This article summarises data on the therapy of sleep disorders in children, given the lack of evidence-based clinical guidelines on the topic.

Insomnia in children

Insomnia is characterised by difficulty falling asleep or difficulty maintaining sleep (nocturnal awakenings), or waking earlier than desired. In children, insomnia is mainly manifested by behavioural disorders - childhood behavioural insomnia, which is represented by 2 main categories: insomnia falling asleep and insomnia associated with disorder; there is also a third type, which is a combination of these 2. Insomnia of falling asleep occurs when a child needs special conditions or objects (such as a dummy) in order to fall asleep, or to return to sleep upon awakening. In behavioural insomnia type 2 infants, there is late falling asleep (and there may be no awakening), which is due to an incorrect daily routine set by the parents. In these cases, the child refuses to go to bed or repeatedly demands attention (e.g. water or going to the bathroom).
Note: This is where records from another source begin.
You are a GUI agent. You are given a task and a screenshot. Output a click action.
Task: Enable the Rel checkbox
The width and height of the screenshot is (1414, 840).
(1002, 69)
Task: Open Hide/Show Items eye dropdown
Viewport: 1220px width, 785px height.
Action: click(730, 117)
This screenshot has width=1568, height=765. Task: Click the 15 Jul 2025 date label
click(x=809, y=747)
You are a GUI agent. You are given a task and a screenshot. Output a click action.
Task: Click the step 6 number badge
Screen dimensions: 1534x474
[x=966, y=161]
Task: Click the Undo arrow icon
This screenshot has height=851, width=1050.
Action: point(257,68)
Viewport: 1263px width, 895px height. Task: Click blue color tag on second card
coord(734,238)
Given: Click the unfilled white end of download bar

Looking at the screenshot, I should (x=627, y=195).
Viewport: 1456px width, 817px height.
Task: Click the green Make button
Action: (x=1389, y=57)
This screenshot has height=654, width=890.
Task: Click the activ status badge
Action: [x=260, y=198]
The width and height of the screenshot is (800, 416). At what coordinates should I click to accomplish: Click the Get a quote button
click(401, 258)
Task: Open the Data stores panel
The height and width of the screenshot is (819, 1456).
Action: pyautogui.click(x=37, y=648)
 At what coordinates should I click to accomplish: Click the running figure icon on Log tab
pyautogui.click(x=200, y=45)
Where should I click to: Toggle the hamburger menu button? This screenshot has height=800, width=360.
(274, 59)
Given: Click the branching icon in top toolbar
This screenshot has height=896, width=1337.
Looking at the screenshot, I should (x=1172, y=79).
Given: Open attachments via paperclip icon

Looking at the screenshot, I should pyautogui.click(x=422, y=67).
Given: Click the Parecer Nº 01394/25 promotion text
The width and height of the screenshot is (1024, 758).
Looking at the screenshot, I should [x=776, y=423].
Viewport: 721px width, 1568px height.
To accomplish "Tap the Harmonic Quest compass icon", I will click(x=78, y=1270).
Other types of insomnia may occur with increasing age. Adolescents may suffer from insomnia related to poor quality sleep hygiene, delayed sleep phase syndrome or psychophysiological conditions. Sleep-damaging habits are very common among adolescents: use of electronic devices in bed, weekend sleep disturbances, consumption of significant amounts of alcohol, caffeine (energy drinks), stimulants, or going to bed late at night and consequently waking up late in the morning. There is now a widespread concern about the sleep patterns of adolescents (going to bed, falling asleep, time spent without sleep and the subsequent development of daytime fatigue, sleepiness and inactivity).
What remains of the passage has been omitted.